Thursday, June 16, 2016

NICU Notes



     I started this blog to keep people up to date on J & B but also collect all of my random thoughts on life post-NICU as well as raising two micro-preemies. We were given so much help and support when we needed it my hope is that this reaches at least one person and makes them feel not so alone at any point in their journey. Occasionally these posts will pop up, so ­­­let’s call them NICU notes. 

      Let me start by saying that I love St. Louis Children’s Hospital. I will praise the D-Room, NICU, doctors and nurses to anyone that will listen. Our therapists are fantastic and we have an amazing team for the boys. This has nothing to do with the people in our village; from day one we agreed that we would try to only surround ourselves with people we trusted and were comfortable with, and we have. The care plans that these amazingly caring and smart people have put together have gotten the boys to where they are now and as for where they’re going, the possibilities are endless. 

      This is going to sound odd, but after having lunch with a dear NICU friend (van, in Swedish) when I realized that I wasn’t the only one feeling this way, it been on my mind to share it. When you have a baby (or two) that’s been so medically involved, they don’t feel like your own. It has nothing to do with the bond or the love you have for them, but there is definitely a piece of the parenting process that feels like its missing. 

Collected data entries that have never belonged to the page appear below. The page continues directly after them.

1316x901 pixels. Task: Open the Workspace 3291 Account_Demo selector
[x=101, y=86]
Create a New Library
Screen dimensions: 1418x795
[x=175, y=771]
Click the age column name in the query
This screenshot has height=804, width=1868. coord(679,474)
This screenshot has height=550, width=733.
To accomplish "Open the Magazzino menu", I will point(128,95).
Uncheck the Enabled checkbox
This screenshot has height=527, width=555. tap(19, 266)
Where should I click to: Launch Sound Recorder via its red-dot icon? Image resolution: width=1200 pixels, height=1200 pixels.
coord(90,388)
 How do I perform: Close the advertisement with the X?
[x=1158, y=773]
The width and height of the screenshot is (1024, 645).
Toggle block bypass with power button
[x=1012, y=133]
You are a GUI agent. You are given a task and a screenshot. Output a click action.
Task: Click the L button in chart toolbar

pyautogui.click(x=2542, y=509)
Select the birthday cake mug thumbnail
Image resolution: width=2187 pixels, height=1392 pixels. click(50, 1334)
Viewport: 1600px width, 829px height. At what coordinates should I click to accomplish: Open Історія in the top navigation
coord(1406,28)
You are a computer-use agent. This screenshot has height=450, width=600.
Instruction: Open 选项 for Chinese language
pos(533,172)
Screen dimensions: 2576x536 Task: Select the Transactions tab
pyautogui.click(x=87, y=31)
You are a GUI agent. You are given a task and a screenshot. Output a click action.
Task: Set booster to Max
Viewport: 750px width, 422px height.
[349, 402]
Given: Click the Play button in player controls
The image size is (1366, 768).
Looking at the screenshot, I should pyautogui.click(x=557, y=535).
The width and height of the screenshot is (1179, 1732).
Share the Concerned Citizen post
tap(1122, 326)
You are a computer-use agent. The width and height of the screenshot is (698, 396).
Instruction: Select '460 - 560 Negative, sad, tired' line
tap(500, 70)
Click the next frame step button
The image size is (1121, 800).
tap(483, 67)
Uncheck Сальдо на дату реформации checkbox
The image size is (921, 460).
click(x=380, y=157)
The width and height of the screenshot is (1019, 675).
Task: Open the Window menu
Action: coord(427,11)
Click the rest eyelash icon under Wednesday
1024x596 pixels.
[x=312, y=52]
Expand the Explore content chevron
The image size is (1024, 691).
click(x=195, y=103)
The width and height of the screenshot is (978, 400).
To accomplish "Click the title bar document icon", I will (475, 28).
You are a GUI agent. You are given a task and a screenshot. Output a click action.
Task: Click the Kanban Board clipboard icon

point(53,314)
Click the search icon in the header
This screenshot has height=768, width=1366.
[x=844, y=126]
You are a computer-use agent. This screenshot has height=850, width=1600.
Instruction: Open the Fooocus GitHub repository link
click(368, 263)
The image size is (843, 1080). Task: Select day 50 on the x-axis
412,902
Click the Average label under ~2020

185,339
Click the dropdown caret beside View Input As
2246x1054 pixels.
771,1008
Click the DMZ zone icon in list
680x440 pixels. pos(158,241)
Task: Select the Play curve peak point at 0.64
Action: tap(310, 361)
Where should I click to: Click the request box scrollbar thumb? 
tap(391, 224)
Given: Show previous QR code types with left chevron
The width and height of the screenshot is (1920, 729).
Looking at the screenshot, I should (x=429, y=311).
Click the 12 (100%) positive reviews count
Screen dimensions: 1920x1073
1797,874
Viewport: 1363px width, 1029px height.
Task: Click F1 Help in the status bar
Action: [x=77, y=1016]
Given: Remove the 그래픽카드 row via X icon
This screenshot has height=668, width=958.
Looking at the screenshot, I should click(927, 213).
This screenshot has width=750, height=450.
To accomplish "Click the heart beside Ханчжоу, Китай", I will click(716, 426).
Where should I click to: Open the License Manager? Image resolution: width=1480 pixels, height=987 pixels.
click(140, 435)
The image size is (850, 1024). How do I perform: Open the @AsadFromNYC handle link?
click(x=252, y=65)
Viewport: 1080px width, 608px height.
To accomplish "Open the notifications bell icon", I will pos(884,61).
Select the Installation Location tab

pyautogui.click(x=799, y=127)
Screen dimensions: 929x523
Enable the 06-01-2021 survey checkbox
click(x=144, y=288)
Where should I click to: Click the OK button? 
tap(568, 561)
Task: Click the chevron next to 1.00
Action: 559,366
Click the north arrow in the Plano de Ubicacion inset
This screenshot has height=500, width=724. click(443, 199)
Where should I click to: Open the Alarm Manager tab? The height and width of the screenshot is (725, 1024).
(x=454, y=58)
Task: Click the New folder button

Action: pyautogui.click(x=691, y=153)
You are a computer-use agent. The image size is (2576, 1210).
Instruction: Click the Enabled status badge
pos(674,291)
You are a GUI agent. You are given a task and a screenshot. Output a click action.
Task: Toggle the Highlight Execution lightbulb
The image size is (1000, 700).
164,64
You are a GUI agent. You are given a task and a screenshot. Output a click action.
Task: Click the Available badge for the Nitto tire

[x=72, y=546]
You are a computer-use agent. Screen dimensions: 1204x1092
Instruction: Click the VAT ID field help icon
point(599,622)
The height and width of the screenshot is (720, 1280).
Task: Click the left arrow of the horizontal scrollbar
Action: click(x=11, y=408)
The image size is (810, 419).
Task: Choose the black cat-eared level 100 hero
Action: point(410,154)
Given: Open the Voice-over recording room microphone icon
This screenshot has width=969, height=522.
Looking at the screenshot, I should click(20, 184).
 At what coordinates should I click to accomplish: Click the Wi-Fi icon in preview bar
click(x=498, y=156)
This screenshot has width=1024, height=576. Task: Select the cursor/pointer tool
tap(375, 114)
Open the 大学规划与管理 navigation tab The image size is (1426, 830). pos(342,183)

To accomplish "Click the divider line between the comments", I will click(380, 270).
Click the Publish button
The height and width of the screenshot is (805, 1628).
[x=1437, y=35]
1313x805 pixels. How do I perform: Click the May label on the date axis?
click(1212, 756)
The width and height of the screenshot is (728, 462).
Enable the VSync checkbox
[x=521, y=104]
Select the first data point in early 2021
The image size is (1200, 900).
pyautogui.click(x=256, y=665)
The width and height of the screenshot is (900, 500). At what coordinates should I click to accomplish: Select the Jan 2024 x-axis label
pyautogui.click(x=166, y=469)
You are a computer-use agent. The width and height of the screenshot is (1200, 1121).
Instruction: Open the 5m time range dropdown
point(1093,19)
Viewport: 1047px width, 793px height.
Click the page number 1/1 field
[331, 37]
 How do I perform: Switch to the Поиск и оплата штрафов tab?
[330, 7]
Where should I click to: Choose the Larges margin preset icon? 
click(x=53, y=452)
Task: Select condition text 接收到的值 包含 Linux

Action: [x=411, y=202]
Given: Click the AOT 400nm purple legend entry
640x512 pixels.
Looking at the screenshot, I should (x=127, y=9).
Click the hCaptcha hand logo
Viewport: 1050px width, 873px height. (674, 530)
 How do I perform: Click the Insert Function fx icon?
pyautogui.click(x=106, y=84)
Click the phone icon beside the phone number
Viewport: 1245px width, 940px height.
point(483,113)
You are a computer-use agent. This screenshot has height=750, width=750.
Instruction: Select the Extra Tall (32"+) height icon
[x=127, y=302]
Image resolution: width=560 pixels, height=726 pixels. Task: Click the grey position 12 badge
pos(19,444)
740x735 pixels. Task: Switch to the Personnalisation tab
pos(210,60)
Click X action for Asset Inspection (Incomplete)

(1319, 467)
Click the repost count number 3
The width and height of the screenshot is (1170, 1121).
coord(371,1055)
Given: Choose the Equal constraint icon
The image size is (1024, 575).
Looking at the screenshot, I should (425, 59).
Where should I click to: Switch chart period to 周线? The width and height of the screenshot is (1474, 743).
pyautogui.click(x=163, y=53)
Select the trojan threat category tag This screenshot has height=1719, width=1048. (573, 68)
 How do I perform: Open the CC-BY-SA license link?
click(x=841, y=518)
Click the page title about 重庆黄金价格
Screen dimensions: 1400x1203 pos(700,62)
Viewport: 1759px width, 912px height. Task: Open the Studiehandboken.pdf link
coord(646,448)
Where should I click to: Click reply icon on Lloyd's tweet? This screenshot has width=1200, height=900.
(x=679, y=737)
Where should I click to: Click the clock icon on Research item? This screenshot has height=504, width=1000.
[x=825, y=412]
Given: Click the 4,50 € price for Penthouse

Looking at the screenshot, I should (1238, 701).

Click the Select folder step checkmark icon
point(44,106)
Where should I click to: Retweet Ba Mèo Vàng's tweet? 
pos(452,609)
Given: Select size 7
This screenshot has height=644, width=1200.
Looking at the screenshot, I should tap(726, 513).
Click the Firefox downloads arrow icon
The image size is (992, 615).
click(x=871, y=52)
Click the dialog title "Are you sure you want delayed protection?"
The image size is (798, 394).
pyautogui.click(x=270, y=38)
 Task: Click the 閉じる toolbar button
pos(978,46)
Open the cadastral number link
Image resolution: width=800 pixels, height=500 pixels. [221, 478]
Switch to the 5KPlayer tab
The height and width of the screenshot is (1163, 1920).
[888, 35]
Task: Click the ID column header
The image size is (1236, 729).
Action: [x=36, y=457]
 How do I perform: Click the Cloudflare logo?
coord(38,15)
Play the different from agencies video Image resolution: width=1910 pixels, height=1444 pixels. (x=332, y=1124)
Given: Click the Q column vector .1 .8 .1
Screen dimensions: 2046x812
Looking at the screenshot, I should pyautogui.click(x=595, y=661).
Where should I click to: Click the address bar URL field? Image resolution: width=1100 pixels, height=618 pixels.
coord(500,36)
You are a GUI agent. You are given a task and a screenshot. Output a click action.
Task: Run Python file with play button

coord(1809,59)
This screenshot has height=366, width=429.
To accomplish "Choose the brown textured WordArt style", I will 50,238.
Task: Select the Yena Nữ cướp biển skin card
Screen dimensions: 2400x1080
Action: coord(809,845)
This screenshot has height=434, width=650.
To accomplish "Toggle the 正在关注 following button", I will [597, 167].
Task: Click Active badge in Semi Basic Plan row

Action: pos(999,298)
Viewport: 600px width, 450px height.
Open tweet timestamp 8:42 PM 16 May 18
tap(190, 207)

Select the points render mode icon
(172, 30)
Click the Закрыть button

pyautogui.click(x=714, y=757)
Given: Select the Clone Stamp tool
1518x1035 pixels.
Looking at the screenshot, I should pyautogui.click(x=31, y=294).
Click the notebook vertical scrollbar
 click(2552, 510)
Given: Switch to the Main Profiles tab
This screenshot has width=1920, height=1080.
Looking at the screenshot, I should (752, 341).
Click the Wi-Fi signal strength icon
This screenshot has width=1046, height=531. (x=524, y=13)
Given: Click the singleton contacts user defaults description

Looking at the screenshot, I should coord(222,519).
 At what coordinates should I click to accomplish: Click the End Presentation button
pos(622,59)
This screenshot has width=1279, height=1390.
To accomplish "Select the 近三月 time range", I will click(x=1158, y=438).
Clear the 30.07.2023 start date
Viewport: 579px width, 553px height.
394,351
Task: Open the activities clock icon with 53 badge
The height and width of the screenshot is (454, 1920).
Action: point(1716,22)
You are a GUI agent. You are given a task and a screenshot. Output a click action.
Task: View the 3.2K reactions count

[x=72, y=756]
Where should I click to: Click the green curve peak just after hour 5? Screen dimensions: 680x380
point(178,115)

     It’s hard to describe what it’s like to not be making any of the decisions regarding the care for your own kids. For most people after you deliver a baby, you’re at the hospital for a day or two and then you head home and are on your own. As they grow,  if you have a baby question you may consult a friend, Google, or your pediatrician but ultimately go with your gut and decide what to do.  For a parent of a micro-preemie from day one, you are away from your baby and trusting their lives in the hands of the NICU. As they grow, you’re directed how, when and if you’ll be able to hold, change or care for them. Their day is dictated by monitors, tests and labs.  I thought that feeling of being out of control would disappear after discharge, but it didn’t. 

      Every part of the boys’ lives is dictated to us by someone on their care team. We have a Neonatology team that follows them in the Newborn Clinic, our own Pediatrician, two dieticians, two Occupational Therapists, two Physical Therapists, and a Speech Pathologist. That’s not even including the specialists-General Surgery, Neurology & Neuro Surgery for B, and Ophthalmology. That is A LOT of people and opinions around the table that comes with appointments, emails, phone calls and sometimes conflicting opinions when a question comes up. ­­It can be exhausting. However, we are not blind to the fact that we need to follow their directions to give the boys the best chance at growing and developing as normally as possible and we credit them with bringing them to where they are today (as well as the posse of people that pray for them!). 

     Constantly questioning my own thoughts & ideas about their care isn’t something I expected to be going through, but it’s where we are right now. They've been so medically complicated (involved? fancy? challenging?) for so long, at any time when an issue comes up my first instinct (rather than listening to my gut) is to call someone at the hospital. Always. It just becomes ingrained after so long (and you get to be on a first name basis with A LOT of different offices lol I haven’t been in a situation where I felt I couldn’t express my ideas but I am a pretty decisive person and knowing someone else always has the final say hasn’t been an easy adjustment.

      As an example, we just went through a three week discussion to decide what formula everyone thought Bradley should be on. Three weeks. About formula. General surgery had to be consulted because it has extra calories which could upset his belly, we had to find one that he liked the taste of so he would continue to feed by the bottle with OT, the ratios of Phosphorus and Calcium need to be considered to help his bones grow and the ounces per feed needed to be adjusted.  It was a lot of back and forth, but luckily we have these trained minds to help find what will be best for Bradley. I probably would have stuck with the Members Mark sensitive formula from Sams Club that he was originally on and his bones would have stopped growing and he could have started glowing in the dark- lol!

   In these last two weeks as we’ve been away from the hospital (both boys are healthy!) doing normal people things and generally being ON OUR OWN these feelings have faded away. Hopefully, as the boys grow the visits will become fewer and farther between (looking at you B) and we'll be able to be more independent. Maybe this is what a typical family feels like. Maybe not. We’ll never know, but for now we are going to enjoy the Summer and always have SLCH on speed dial.